Deep Dive: What is a Neural Network?

Written by Hamza Zakir ·  2 min read >

What do speech recognizers, automatic translators, and AlphaGo have in common? They are all based on neural networks. If you have ever heard of “deep learning”, you have also heard of neural networks. In fact, while it is tempting to believe that neural nets are a modern technological phenomenon, they have been around the artificial intelligence block for more than 70 years now.

First introduced by University of Chicago researchers Warren McCullough and Walter Pitts in 1944, neural nets have remained prominent areas of research in both neuroscience and computer science.

While they dipped into obscurity over the years, neural nets have come rushing back into the mainstream over the past decade, courtesy of massive improvements in computing power and the discovery of smart ways of implementing these algorithms. In this Deep Dive, we shall explore the world of neural networks and deep learning.

What is a neural network, and how does it work?

You might have seen images of neural networks all around you. A bunch of circles all connected together by these straight lines. This complicated depiction of interconnectedness is no coincidence; after all, a neural net is inspired by none other than the human brain itself.

Neural nets are essentially machine learning algorithms. This means that they enable a program to learn something by analyzing labelled or unlabeled training samples. While conventional machine learning algorithms come up with neat statistical ways of predicting some output, be it the Naïve Bayes Theorem or Decision Trees, neural nets try to recognize patterns and learn a task by emulating our brains.

Comprising of thousands or even millions of simple processing nodes (neurons) that are often deeply interconnected, neural nets are organized into distinct layers. There is typically one input layer, followed by some number of hidden layers, and a final output layer. Any one node might be connected to several nodes in the layer behind it, from which it receives data, and several nodes in the layer in front of it, to which it sends data.

To each of its incoming connections, a node will assign a number known as a “weight.” When the network is active, the node receives a different data item over each of its connections and multiplies it by the associated weight.
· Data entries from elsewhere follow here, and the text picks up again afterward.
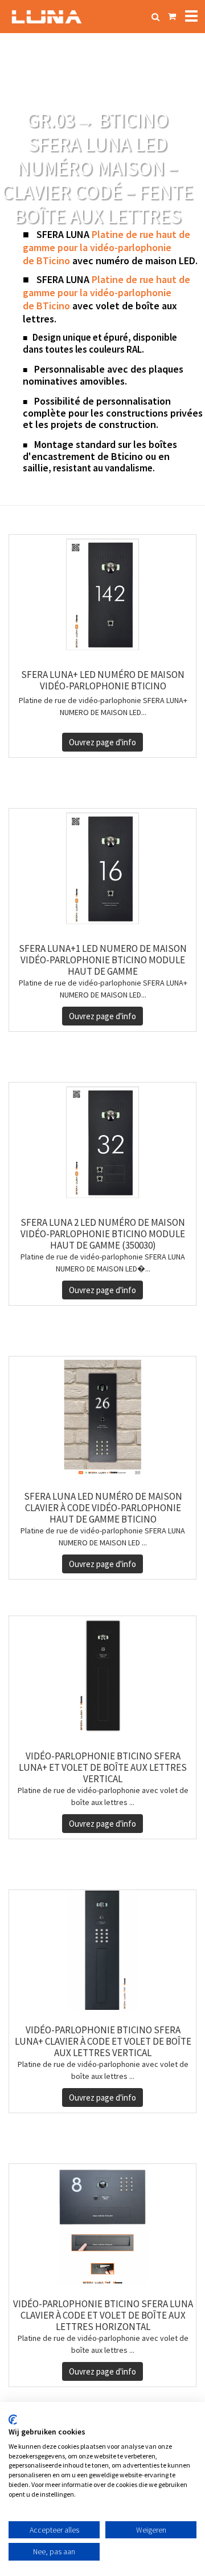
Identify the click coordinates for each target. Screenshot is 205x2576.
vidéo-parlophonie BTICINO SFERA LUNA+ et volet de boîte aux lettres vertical (103, 1767)
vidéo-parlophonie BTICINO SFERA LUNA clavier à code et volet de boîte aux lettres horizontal (103, 2315)
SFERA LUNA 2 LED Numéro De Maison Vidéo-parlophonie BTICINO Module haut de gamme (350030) (102, 1233)
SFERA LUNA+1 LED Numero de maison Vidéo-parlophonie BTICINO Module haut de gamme (103, 960)
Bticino (127, 456)
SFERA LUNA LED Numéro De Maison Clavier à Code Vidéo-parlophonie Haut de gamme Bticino (103, 1507)
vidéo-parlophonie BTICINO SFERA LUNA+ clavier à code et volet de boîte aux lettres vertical (103, 2041)
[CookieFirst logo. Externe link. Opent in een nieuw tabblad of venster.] (13, 2420)
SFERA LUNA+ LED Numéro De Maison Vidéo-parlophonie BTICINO (102, 680)
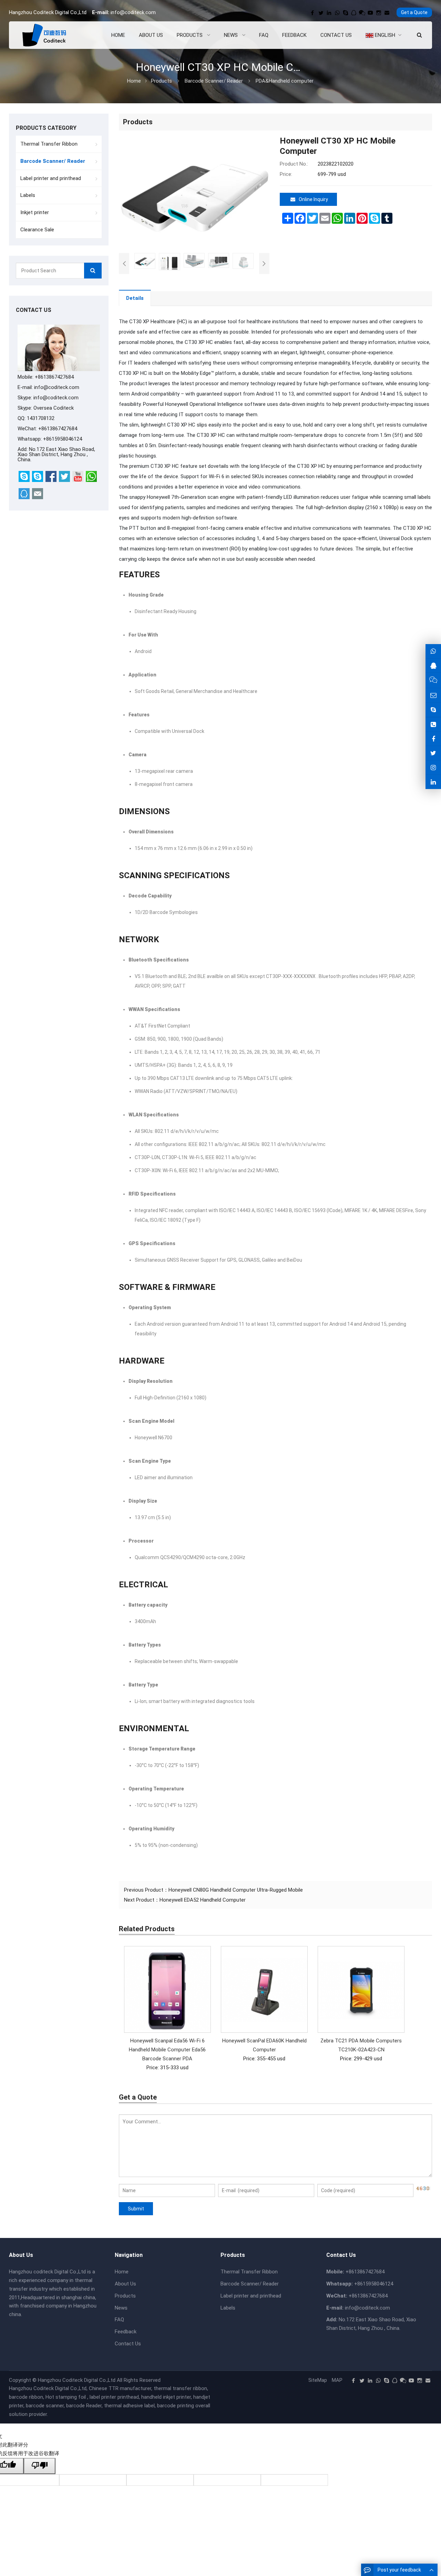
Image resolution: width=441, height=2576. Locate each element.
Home (122, 2272)
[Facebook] (312, 12)
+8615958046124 (62, 439)
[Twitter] (321, 12)
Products (161, 81)
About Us (125, 2284)
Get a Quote (414, 12)
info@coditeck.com (133, 12)
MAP (337, 2380)
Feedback (125, 2331)
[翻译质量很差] (39, 2466)
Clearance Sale (37, 230)
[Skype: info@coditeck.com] (433, 710)
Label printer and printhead (50, 178)
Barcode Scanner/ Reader (214, 81)
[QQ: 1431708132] (433, 666)
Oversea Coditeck (53, 408)
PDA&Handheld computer (285, 81)
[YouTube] (370, 12)
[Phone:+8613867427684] (433, 724)
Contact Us (128, 2344)
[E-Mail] (387, 12)
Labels (27, 195)
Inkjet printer (34, 212)
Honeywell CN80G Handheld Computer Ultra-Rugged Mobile (235, 1890)
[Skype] (345, 12)
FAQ (119, 2319)
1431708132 (40, 418)
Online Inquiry (313, 199)
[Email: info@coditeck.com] (433, 695)
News (121, 2308)
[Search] (93, 270)
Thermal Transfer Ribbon (49, 144)
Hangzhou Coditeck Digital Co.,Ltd (76, 2380)
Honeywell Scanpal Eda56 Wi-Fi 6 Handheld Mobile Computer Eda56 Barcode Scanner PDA (167, 2050)
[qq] (354, 12)
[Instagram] (433, 767)
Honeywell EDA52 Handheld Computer (203, 1900)
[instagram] (379, 12)
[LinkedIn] (329, 12)
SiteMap (317, 2380)
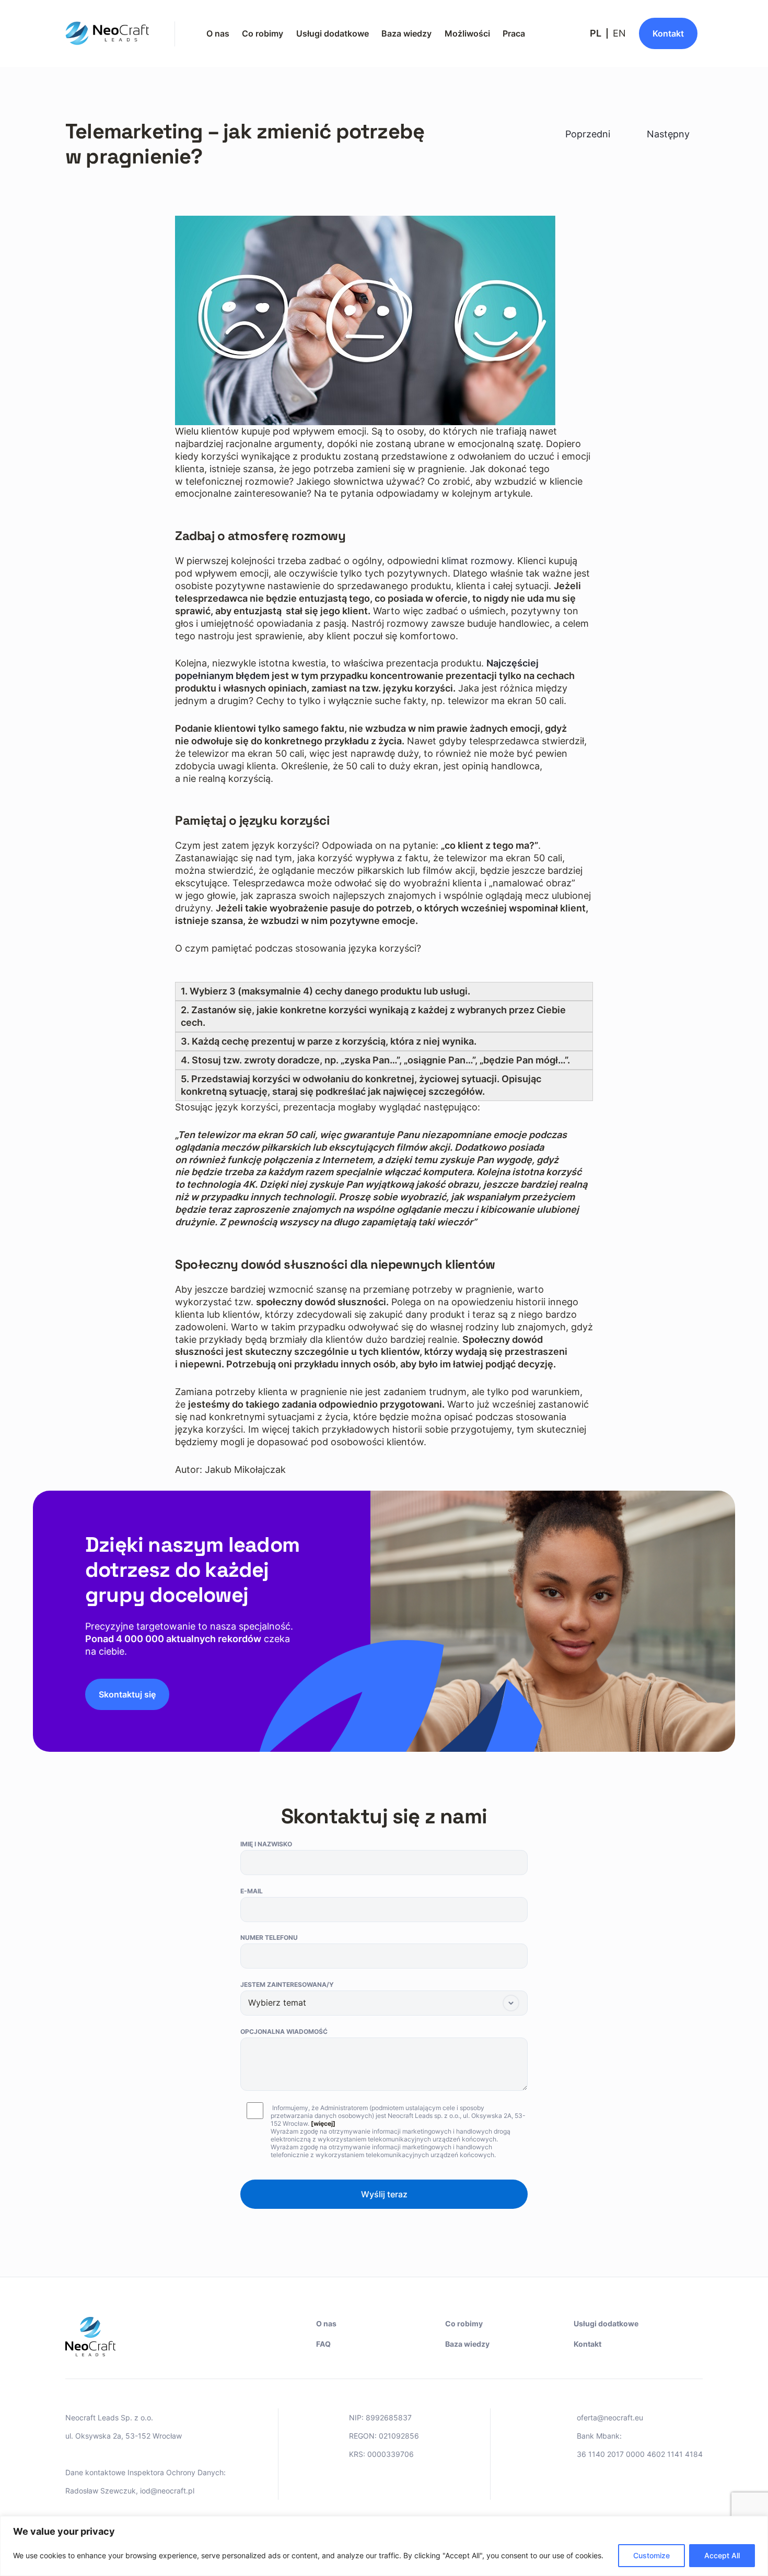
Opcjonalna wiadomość (284, 2031)
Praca (514, 33)
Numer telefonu (269, 1937)
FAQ (323, 2343)
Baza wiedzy (406, 33)
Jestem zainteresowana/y (287, 1984)
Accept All (722, 2555)
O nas (217, 33)
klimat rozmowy (476, 560)
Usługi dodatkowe (332, 33)
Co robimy (262, 33)
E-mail (251, 1891)
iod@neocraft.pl (167, 2490)
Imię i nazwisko (266, 1844)
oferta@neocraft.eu (610, 2417)
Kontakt (587, 2343)
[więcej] (323, 2123)
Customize (651, 2555)
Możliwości (467, 33)
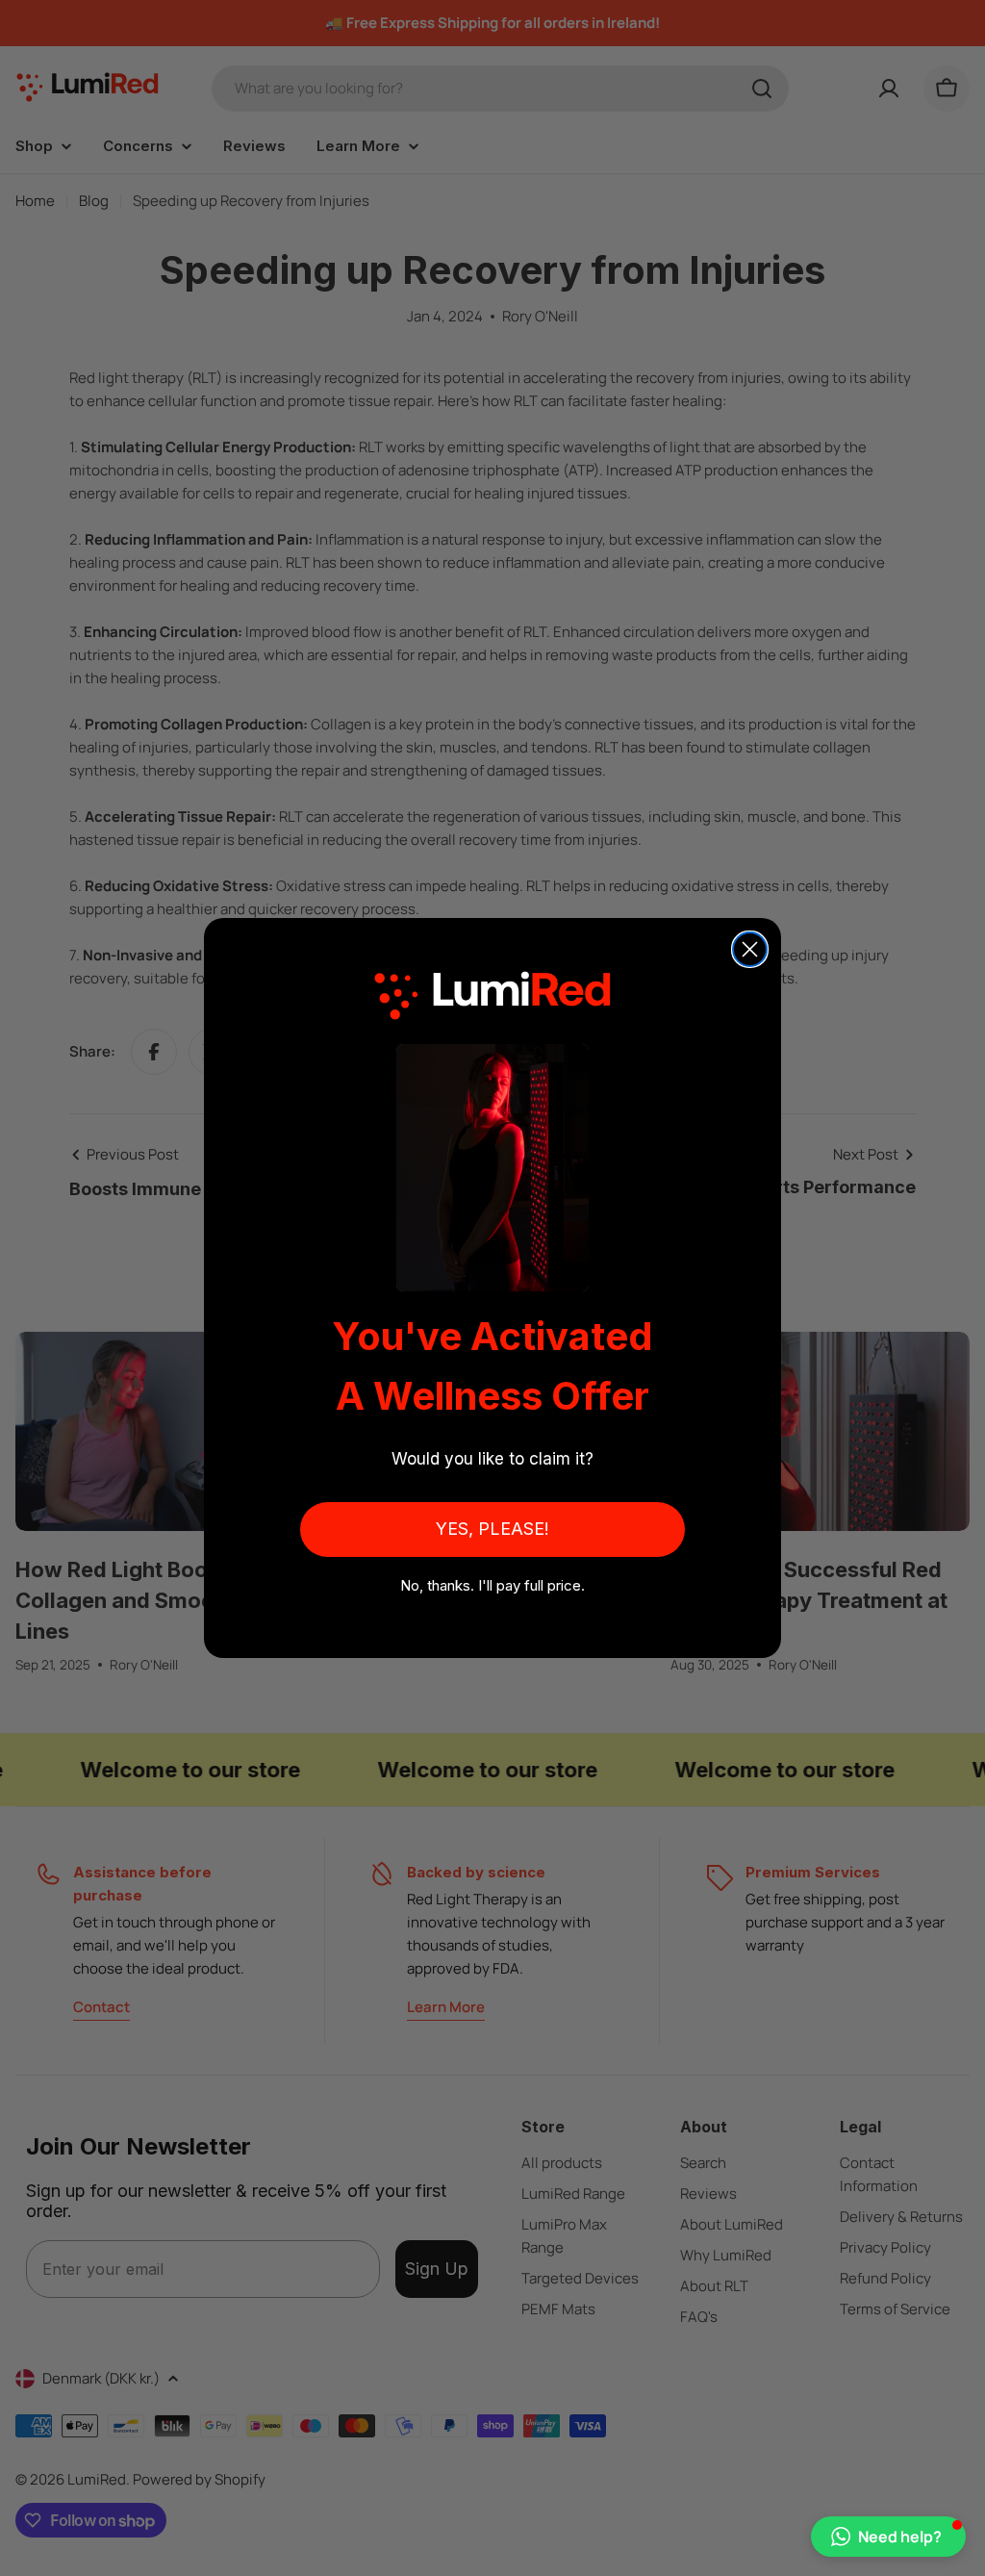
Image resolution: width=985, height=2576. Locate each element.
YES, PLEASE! (492, 1528)
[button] (888, 2536)
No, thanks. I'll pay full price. (492, 1585)
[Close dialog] (750, 949)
It then adds the resulting products together, producing a single number. If that number is below a threshold value, the node passes no data to the next layer. If the number exceeds the threshold value, the node “fires,” which in today’s neural nets generally means sending its result — the sum of the weighted inputs — along all its outgoing connections.

At the onset of the training phase, a neural net’s weights and thresholds are initialized with random values. Training data is fed to the input layer, and passed through successive layers, getting processed at each node, until it arrives at the output layer. During training, the wights and thresholds are continually adjusted until optimal results are achieved.

Popular types of neural networks


  1. Feed Forward

An artificial neural network in which the nodes do not ever form a cycle. In this neural network, all the perceptrons (nodes in a neural net) are arranged in layers where the input layer takes in input, and the output layer generates output, with any number of hidden layers in between. The nodes are fully connected, and there are no back-loops in this network. Common applications include data compression, pattern recognition, and computer vision.


  1. Recurrent Neural Net (RNN)

A variation of feed forward neural nets. Each of the neurons in the hidden layers receives an input with a specific delay in time. We use this type of neural network where we need to access previous information in current iterations. For example, when we are trying to predict the next word in a sentence, we need to know the previously used words first. Applications include speech recognition, music composition, and machine translation.


  1. Long/Short Term Memory (LSTM)

Comprise of a memory cell. These neural nets can process data with memory gaps. Better than RNNs in the sense that they can “remember” data from a long time ago and are better able to process a larger number of relevant data. Applications include speech and writing recognition.


  1. Convolutional Neural Net (CNN)

Neural nets that are primarily used for the classification and clustering of images, and for object recognition. Convolutional neural sets successfully capture the Spatial and temporal dependencies in an image through the application of relevant filters. The architecture performs a better fitting to the image dataset due to the reduction in the number of parameters involved and reusability of weights. Applications include image recognition and video analysis.